> Available records
'''

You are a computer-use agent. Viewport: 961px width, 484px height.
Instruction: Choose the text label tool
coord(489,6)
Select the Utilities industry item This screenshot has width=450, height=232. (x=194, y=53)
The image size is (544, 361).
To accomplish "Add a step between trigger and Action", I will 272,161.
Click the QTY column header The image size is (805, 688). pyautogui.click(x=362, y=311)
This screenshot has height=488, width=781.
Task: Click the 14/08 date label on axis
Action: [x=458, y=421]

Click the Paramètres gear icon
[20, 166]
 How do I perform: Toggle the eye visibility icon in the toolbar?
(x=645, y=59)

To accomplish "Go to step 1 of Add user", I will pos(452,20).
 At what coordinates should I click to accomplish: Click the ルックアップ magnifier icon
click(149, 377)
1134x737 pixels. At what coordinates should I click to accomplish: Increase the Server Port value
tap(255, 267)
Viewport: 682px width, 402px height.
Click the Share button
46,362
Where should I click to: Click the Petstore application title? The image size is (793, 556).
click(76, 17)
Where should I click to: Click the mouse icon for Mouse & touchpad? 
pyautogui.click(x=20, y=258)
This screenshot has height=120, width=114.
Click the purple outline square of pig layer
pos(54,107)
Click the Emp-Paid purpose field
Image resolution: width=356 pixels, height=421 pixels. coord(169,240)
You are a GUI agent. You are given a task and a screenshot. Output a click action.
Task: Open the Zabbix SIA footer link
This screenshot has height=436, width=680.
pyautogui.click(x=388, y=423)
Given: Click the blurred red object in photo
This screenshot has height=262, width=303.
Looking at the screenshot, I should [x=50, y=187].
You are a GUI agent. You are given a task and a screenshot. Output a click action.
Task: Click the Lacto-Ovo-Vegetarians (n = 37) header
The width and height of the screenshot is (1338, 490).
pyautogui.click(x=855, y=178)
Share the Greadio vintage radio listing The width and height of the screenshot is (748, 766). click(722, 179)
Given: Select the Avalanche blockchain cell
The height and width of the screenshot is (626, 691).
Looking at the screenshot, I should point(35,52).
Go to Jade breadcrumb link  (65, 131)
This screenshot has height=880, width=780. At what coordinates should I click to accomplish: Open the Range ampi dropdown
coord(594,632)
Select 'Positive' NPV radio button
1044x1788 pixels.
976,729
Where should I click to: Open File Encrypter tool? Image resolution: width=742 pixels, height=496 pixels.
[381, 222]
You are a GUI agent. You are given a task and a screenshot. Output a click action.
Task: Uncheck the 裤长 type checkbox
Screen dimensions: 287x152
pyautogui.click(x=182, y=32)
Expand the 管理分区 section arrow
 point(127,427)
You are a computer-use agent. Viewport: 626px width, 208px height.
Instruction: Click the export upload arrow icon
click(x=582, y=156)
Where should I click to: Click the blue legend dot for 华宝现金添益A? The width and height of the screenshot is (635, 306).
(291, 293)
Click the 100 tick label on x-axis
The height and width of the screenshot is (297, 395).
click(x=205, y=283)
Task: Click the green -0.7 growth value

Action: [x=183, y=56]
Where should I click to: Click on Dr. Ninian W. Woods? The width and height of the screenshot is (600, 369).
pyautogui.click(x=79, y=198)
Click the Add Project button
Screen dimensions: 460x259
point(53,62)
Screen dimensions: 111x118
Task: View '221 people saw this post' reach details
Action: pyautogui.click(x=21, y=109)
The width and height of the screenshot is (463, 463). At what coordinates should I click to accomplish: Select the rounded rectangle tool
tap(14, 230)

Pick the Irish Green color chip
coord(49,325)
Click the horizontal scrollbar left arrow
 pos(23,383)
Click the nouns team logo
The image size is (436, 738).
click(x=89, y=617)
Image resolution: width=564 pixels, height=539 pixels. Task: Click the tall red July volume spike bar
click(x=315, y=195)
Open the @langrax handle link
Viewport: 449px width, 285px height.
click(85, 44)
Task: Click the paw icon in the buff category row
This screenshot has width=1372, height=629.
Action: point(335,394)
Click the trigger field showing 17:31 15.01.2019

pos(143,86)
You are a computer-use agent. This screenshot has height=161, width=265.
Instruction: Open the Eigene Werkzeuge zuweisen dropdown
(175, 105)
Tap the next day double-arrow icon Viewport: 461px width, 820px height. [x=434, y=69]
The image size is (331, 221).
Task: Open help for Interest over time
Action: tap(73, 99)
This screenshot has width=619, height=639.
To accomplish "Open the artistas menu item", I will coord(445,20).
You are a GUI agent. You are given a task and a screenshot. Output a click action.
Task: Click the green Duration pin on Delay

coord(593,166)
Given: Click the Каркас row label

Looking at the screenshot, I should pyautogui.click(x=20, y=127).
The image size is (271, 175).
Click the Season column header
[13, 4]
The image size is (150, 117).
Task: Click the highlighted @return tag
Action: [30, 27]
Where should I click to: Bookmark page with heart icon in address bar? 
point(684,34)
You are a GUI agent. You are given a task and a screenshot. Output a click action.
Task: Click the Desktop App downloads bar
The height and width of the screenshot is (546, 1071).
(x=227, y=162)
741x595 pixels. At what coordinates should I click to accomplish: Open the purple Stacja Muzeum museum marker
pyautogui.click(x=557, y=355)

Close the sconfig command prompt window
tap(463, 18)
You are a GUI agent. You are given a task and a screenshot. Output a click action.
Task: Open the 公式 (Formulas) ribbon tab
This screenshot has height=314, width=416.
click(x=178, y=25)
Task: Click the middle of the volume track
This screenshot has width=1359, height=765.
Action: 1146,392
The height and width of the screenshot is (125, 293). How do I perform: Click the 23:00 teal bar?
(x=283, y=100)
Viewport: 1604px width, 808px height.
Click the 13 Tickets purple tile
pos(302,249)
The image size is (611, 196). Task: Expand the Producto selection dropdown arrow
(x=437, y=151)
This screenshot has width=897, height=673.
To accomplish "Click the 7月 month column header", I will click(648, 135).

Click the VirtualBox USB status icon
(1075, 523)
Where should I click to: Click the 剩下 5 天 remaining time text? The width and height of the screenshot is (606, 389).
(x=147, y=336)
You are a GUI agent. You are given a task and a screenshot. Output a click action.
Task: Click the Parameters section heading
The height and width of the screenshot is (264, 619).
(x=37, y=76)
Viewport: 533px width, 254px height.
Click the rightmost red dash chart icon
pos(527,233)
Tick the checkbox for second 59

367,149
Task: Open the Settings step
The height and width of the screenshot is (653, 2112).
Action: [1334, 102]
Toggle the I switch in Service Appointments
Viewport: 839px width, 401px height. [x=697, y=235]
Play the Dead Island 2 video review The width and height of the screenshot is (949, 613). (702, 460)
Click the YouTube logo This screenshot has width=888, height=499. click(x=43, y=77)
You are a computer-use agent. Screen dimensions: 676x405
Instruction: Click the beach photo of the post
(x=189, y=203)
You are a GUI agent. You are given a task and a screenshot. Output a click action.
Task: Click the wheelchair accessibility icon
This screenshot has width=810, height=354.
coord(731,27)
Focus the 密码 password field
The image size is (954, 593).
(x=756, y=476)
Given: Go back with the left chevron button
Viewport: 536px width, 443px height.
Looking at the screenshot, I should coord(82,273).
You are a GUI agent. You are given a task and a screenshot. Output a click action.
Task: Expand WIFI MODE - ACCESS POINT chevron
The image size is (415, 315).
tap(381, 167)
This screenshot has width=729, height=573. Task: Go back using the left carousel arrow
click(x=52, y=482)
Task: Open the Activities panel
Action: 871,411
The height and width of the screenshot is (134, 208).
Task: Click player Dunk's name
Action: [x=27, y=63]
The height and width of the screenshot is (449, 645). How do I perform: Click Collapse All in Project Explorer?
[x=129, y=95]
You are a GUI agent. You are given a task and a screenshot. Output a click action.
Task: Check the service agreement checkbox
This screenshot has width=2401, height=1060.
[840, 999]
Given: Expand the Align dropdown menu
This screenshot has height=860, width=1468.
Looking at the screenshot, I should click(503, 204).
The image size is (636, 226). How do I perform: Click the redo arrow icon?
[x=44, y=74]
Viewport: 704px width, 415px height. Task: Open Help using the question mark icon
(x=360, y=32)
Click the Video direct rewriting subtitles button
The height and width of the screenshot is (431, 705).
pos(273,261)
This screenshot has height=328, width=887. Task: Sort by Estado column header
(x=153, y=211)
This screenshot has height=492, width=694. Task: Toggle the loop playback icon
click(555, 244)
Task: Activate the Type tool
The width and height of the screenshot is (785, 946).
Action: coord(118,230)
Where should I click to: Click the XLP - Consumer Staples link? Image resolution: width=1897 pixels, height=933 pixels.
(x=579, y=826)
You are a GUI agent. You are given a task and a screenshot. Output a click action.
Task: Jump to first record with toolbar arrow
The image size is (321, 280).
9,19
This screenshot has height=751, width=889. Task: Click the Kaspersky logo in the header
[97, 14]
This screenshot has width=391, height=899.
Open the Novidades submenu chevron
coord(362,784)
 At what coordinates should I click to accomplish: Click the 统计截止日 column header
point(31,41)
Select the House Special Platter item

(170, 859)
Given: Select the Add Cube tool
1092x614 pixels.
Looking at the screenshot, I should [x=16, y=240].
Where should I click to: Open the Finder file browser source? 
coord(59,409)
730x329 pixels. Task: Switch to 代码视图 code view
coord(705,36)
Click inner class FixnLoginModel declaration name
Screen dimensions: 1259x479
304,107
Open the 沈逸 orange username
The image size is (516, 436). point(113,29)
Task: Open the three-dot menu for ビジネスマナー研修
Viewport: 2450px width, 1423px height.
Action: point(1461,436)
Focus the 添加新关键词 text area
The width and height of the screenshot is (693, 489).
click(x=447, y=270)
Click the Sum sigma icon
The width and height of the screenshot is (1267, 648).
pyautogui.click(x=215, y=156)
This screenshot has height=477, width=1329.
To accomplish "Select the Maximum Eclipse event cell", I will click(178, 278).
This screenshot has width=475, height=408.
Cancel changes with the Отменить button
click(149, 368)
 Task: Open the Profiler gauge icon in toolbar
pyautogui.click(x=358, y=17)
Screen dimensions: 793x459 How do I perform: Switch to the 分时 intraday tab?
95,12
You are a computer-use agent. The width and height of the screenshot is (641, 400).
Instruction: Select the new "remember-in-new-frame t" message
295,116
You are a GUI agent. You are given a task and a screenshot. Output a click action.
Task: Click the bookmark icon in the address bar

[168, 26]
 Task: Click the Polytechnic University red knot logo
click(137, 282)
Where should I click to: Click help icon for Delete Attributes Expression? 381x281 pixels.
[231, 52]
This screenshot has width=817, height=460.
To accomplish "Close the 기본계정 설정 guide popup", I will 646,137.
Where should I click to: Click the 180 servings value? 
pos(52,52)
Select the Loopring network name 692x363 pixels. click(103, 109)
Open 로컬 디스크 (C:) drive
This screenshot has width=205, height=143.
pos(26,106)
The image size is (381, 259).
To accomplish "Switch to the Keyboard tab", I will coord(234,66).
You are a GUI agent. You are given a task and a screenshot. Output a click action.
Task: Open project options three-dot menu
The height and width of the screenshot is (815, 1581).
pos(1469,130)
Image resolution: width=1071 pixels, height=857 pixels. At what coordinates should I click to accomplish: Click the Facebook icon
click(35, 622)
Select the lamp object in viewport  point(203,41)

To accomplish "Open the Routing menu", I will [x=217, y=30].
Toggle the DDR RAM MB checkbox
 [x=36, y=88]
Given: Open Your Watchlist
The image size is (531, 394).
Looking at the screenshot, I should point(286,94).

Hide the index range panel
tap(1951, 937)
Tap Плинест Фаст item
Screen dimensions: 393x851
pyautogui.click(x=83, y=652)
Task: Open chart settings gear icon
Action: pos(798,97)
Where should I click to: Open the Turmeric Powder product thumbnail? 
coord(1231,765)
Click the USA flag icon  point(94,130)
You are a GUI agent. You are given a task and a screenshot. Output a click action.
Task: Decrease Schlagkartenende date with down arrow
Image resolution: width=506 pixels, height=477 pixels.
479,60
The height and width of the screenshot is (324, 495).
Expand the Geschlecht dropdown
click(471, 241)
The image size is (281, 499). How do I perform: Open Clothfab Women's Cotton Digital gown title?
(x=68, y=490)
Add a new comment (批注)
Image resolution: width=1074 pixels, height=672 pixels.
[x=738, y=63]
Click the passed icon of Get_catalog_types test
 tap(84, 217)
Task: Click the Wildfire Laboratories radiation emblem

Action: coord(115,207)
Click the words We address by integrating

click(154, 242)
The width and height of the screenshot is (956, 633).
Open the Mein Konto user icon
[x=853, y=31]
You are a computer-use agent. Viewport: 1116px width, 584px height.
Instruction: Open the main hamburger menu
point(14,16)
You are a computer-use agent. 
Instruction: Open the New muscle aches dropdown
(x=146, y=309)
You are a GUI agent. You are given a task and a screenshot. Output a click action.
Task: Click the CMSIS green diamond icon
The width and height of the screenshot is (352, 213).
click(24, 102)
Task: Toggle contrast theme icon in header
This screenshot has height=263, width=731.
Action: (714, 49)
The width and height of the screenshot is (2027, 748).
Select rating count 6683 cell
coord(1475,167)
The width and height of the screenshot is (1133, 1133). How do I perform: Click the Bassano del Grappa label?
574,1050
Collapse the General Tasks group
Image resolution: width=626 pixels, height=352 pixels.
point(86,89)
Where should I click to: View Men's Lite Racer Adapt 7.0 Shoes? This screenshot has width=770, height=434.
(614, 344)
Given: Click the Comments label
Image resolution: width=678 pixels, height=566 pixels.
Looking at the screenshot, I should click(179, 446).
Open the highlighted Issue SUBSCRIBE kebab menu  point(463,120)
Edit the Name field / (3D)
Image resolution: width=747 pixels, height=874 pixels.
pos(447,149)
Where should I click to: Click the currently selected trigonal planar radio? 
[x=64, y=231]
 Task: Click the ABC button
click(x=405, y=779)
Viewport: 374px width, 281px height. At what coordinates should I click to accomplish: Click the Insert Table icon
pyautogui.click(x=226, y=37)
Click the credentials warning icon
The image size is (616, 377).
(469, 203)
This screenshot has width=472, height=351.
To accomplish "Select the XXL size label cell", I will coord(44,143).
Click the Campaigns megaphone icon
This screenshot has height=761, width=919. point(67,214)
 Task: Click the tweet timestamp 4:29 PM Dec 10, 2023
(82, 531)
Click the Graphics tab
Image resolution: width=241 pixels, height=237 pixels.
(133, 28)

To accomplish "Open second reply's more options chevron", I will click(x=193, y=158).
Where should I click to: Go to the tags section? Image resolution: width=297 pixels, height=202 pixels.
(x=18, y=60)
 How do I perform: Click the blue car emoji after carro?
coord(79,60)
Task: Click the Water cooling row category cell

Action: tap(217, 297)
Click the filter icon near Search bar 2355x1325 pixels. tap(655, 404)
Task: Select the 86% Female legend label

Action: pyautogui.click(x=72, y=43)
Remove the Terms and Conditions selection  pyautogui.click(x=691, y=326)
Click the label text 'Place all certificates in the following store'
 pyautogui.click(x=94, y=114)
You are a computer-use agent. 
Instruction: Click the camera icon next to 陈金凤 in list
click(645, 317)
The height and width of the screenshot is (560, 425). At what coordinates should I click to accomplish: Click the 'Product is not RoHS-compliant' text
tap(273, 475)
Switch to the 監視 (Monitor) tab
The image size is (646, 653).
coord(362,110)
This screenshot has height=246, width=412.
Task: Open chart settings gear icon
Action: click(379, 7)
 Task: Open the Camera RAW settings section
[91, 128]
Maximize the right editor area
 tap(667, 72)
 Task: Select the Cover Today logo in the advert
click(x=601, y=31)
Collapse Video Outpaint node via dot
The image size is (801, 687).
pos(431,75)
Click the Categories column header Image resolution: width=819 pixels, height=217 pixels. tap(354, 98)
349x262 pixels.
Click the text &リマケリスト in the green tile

'''

> Exercise prompt
Copy every line of the material above in which the string "options" can be found.

> Task answer
Task: Open project options three-dot menu
To accomplish "Open second reply's more options chevron", I will click(x=193, y=158).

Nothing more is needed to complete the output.